Like other disorders of the trachea, tracheoesophageal fistula (TEF) is rarely diagnosed before birth. Once your baby is born and symptoms have been observed, your doctor may recommend:
- imaging studies, such as x-rays
- endoscopy or bronchoscopy, which are techniques for looking at the inside of your child's airways using a thin tube fitted with a small light and camera
Symptoms of coughing with eating or drinking, or recurrent episodes of respiratory infection may suggest recurrent TEF. TEF may come and go, making it difficult to diagnose. The procedures listed above will typically be the first step in getting a correct diagnosis.
How is tracheoesophageal fistula treated?

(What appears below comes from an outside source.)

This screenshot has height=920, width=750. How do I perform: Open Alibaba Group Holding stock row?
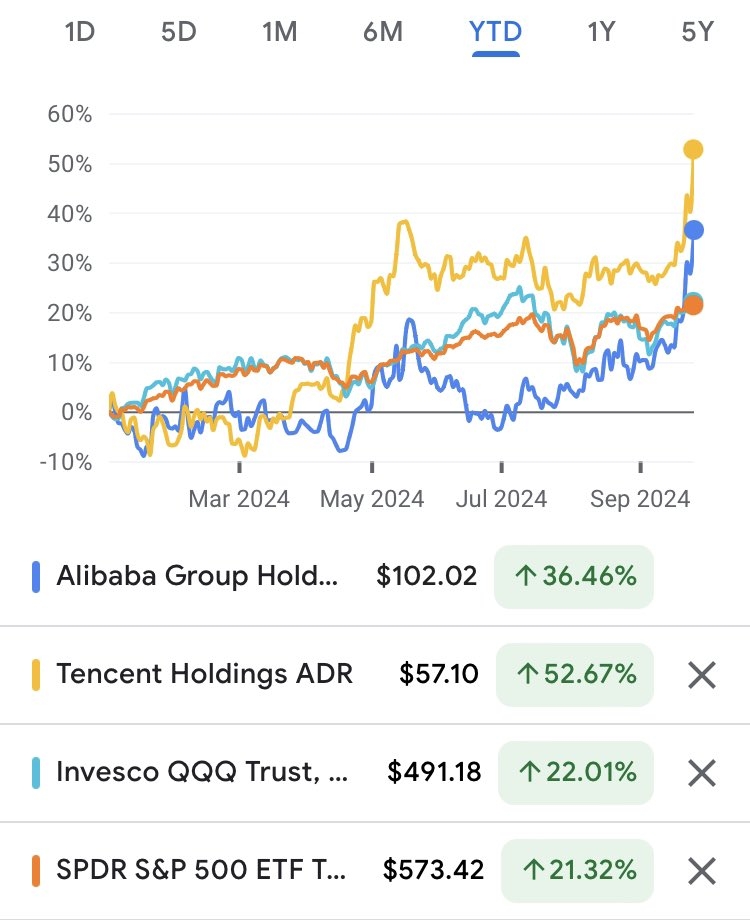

Surgeons at Boston Children's Hospital have developed highly successful techniques for treating TEF and recurrent TEF that do not result in further recurrence. If your baby has TEF without esophageal atresia (EA), we can usually repair it in the first day or two of life with one short operation. This procedure has also been successful for those children suffering from recurrent TEF. The procedure is customized to your child to ensure the best possible result. During this surgery, your child's doctor will:
- Make a small incision in your child's neck or back, depending on the location of the TEF.
- Divide the fistula, closing the connection between the esophagus and the trachea.
- Remove the pouch from the back of the trachea where the TEF originated. This is done with bronchoscopy guidance, so that the surgeons can see the repair from the inside of the airway.
- Repair the hole in the esophagus, which is often necessary to correct an area of narrowing in the esophagus that may be present.
- Correct tracheaomalacia, if present, with a posterior tracheopexy. This is done with bronchoscopy to ensure a good result.
- Rotate the esophagus away from the trachea so the TEF does not come back.
If your child has TEF with EA, our doctors will follow the same approach as above and then connect the two ends of the esophagus together, if they are close enough together to do so. If this is not possible, our surgeons will discuss the best options to grow the esophagus long enough for the repair. If your child has TEF and long-gap EA, meaning that the two disconnected ends of the esophagus are far apart, they will require a special treatment known as the Foker process. This highly successful procedure is only offered routinely at Boston Children's.
Children who undergo these surgical procedures usually do very well. To date, we have not seen a single recurrence of TEF after these procedures. Because children with EA/TEF are at higher risk for experiencing acid reflux, Barrett's esophagus (a precancerous condition) and other concerns, they should undergo routine follow-up endoscopy for life.